As Boeing Faces Disaster, Spin Out of Defense Unit Becomes Essential

Boeing Co. (NYSE: BA) was been hit with crippling news. Due to a lack of orders, unless the government gives its aid, the company could be worthless to common shareholders. Investors who suffered through 2019 have already been hit with another 70% drop this year

Regardless of what the government does to help Boeing, its defense, space and security units have been an ongoing success. Boeing has the chance to salvage investor results and jobs if it spins off these businesses into a new publicly held corporation. Or it might sell the unit altogether.

Boeing’s defense, space and security businesses compete with Lockheed Martin Corp. (NYSE: LMT), Northrup Grumman Corp. (NYSE: NOC) and a few other companies that rule the defense and aerospace sector. The stocks of these companies have fallen modestly compared to the balance of the market. Defense spending is not expected to fall. Neither are purchases from foreign governments.
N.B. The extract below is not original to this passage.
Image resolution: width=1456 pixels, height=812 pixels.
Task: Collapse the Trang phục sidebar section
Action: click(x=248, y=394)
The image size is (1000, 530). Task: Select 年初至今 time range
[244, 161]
In the fourth quarter of last year, revenue dropped 37% to $19.7 billion. The operating loss was $2.2 billion, compared with an operating profit of $4.2 billion in the year-ago period.
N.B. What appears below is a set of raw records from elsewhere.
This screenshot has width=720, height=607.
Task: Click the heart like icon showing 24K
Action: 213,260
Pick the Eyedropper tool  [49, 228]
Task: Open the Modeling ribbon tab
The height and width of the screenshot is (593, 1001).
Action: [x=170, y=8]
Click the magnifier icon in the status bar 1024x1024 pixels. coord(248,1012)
Revenue for its Commercial Airplane division dropped 55% from a year ago to $7.5 billion. The operating loss was $2.2 billion, compared to a profit of $2.6 billion the year before.

Revenue for Boeing’s defense, space and security unit rose 13% to $6 billion. Operating income was $31 million, compared to $771 million in the year-ago period.

Boeing’s global services business, which supports all of its products, had revenue of $4.7 billion in the fourth quarter, down 5%. Operating income was $684 million, compared to $737 million in the year-ago period.

Boeing’s defense, space and security business has as its primary customers U.S. and overseas governments. The division’s backlog for defense and services is $64 billion, of which 29% is from customers outside America. Revenue from these operations is almost certain to be steady or to rise. Simultaneously, Boeing’s commercial airplane business could suffer from revenue that will collapse to zero.

Boeing recently issued a statement that said: “America’s aerospace industry – which supports over 2.5 million jobs and 17,000 suppliers – is facing an urgent challenge resulting from the coronavirus pandemic.” It appealed for public funding. A number of questions remain. Will the government provide money for Boeing? If so, at what price? Will it insist on ownership going forward?

Boeing could sell its defense operations to a rival to raise funds. With a market capitalization of $53 billion, which is negatively affected by its commercial plane business, Boeing might get that much in a buyout. It is about the same market cap as Northrup Grumman. Or it could spin out the defense operation and get shareholders something other than a stock that could be worth zero.